Employer’s Right to Change Dispute Resolution Process Is Held In Check By Implied Covenant of Good Faith and Fair Dealing
Having just blogged on June 5, 2013, about an opinion authored by Justice Mallano, reversing an order granting a motion to compel arbitration, I now blog about an opinion authored by Justice Mallano, reversing an order denying a motion to compel arbitration. Leos v. Darden Restaurants, Inc., B241630 (2nd Dist. Div. 1 June 4, 2013) (Mallano, J. author 3:0) (unpublished).
Leos is a sexual harassment case filed by employees against their employer, Darden Restaurants, Inc. Employer moved to compel arbitration, and the trial court denied the motion on the grounds that the arbitration provision was unconscionable. Employer appealed.
Applying the standard two-prong unconscionability analysis, the Court of Appeal found the Dispute Resolution Process (DRP) procedurally unconscionable “[b]ecause plaintiffs were required to sign the DRP acknowledgment as a condition of employment, were unable to negotiate the terms of the DRP, and had no meaningful choice in the matter . . . “ But the second prong – substantive unconscionability – was missing.

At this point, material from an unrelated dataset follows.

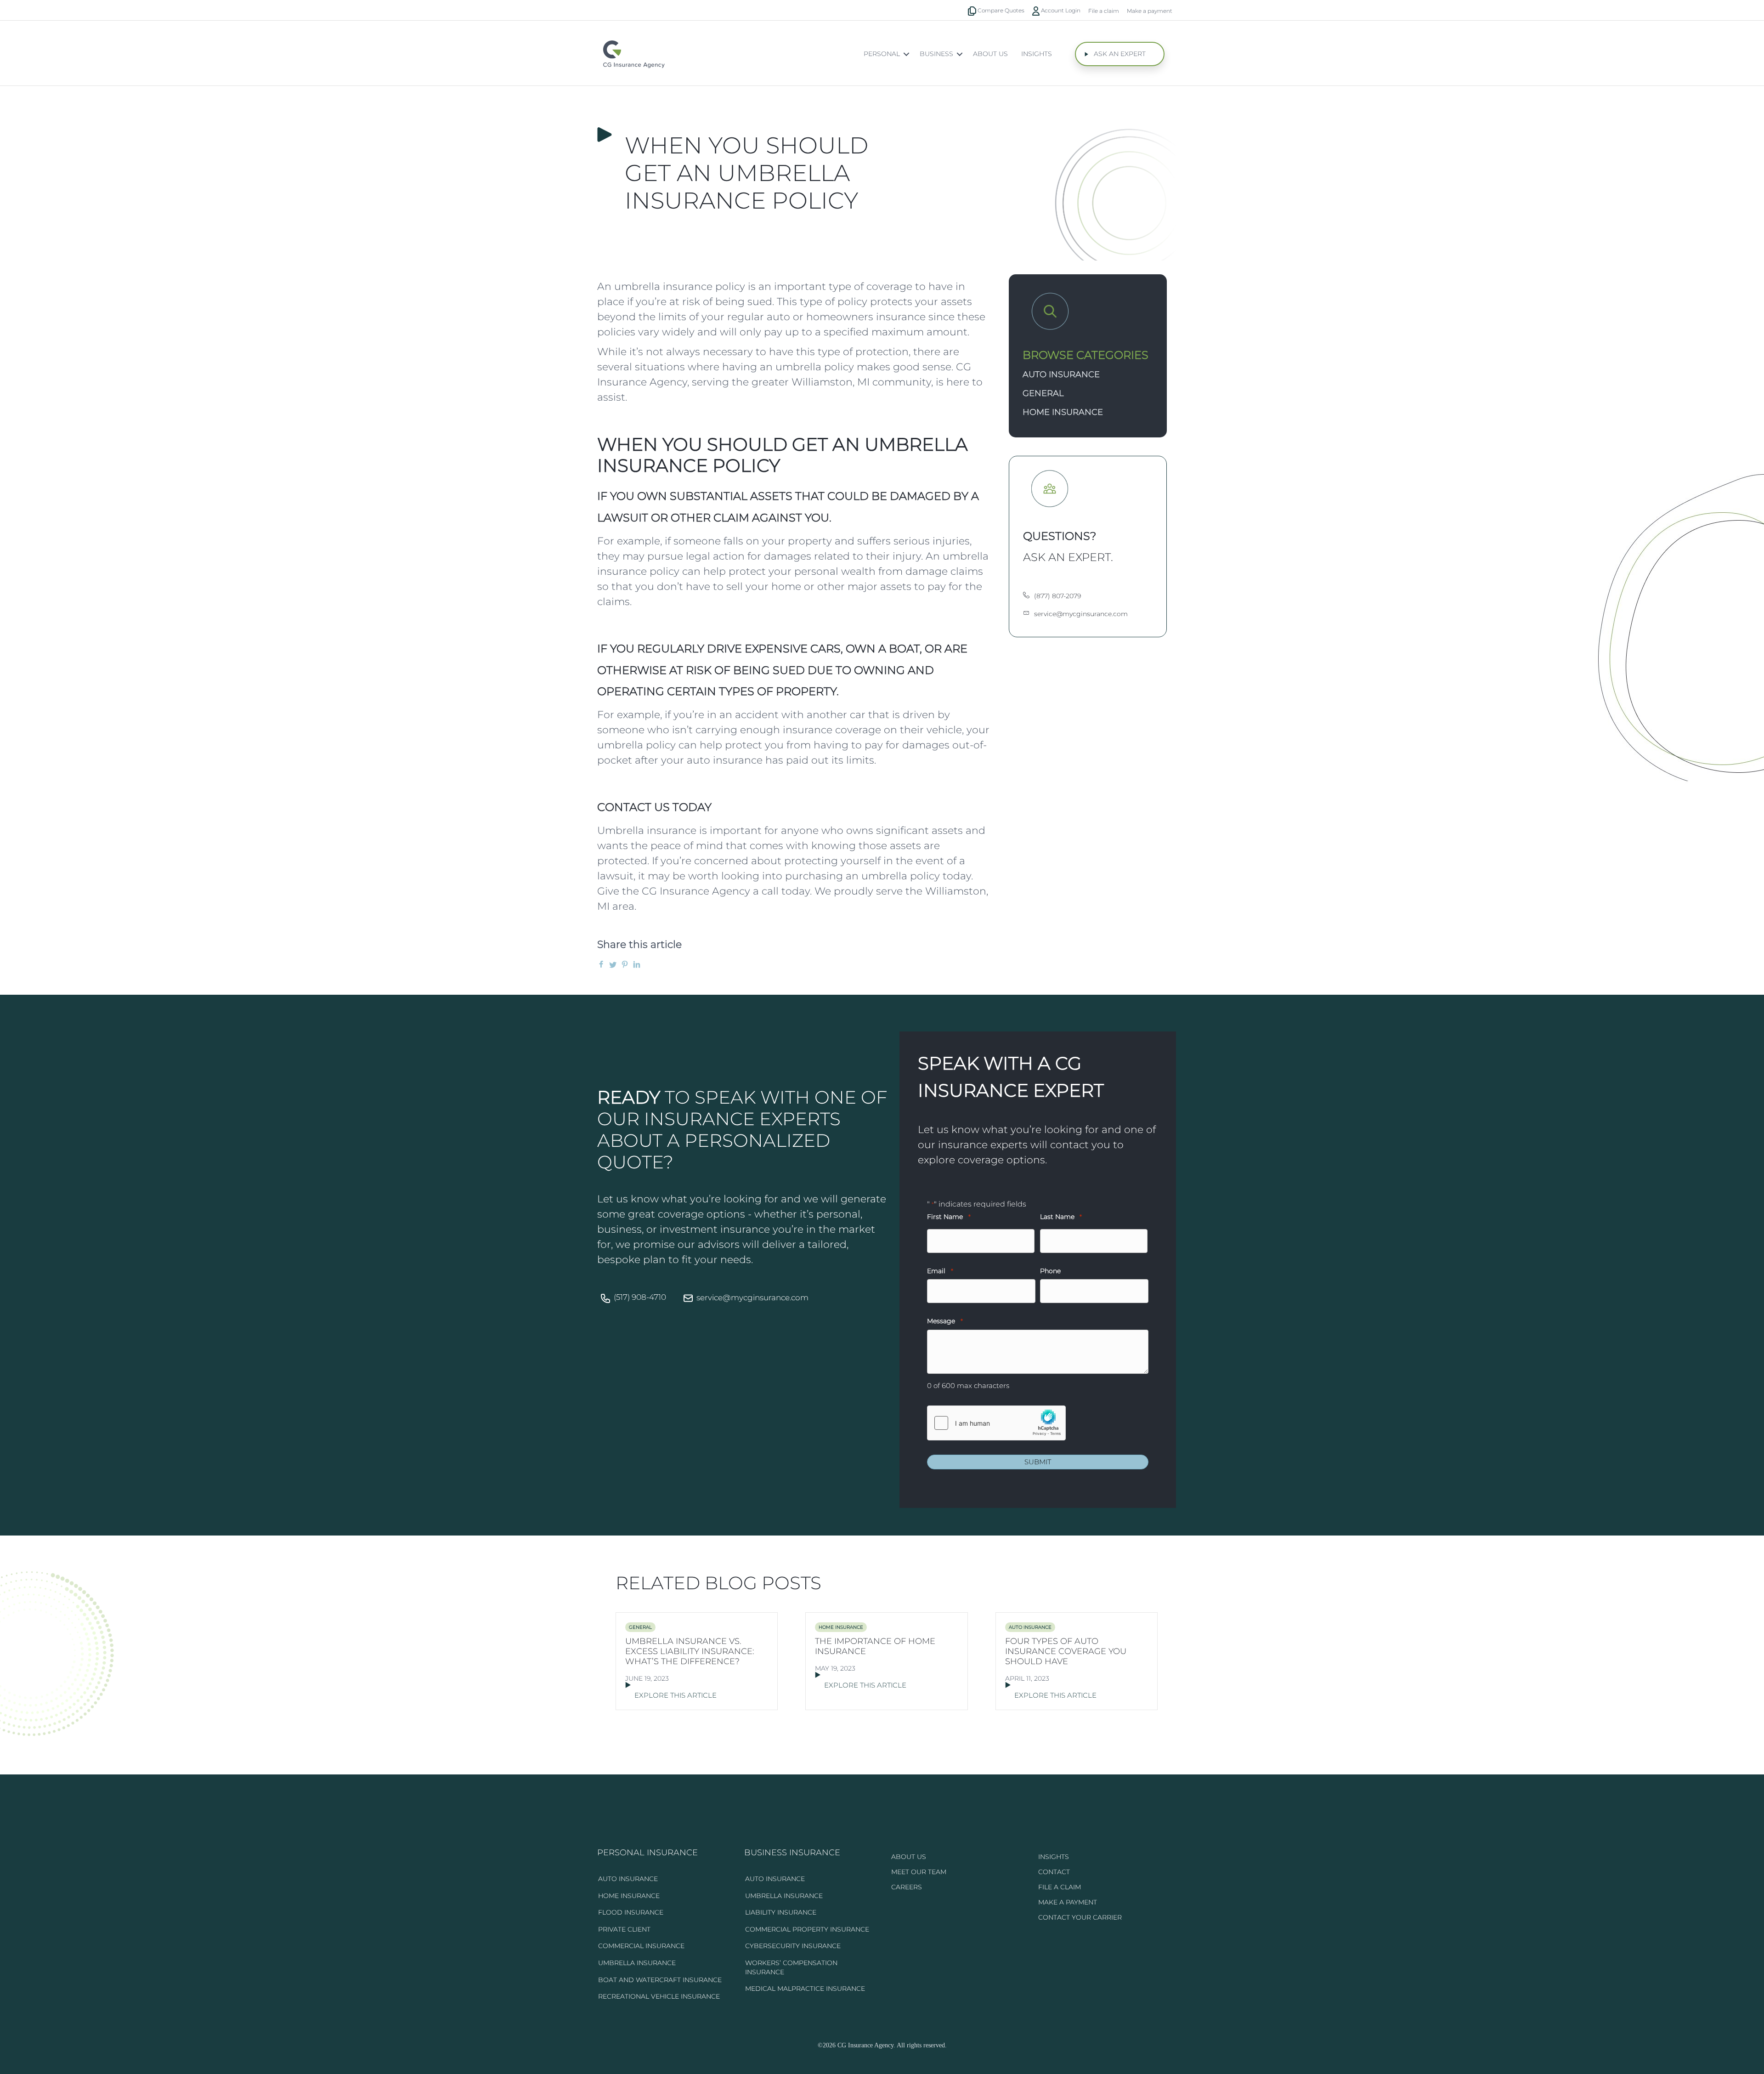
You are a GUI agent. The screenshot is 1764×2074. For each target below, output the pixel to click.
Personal (882, 54)
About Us (990, 54)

The most interesting argument was the employee’s argument that the employer’s right to modify the DRP at will made the contract unconscionable and illusory. However, in California, the employer’s unilateral right to modify an arbitration provision is subject to the limitations imposed by the covenant of good faith and fair dealing. 24 Hour Fitness, Inc. v. Superior Court, 66 Cal.App.4th 1199 (1998). The exception is that the arbitration agreement is indeed illusory and unenforceable if the employer’s unilateral modifications apply where an employee’s claims have already accrued or are known to the employer. Peleg v. Neiman Marcus Group, Inc., 204 Cal.App.4th 1425 (2012).
Here, the employer was saved by drafting language that gave it the right to modify “as required by law.” “We fail to understand,” wrote Justice Mallano, “how a clause permitting modification as required by law can itself be unlawful.” That’s a drafting tip for employers!
The trial court’s order denying arbitration was reversed.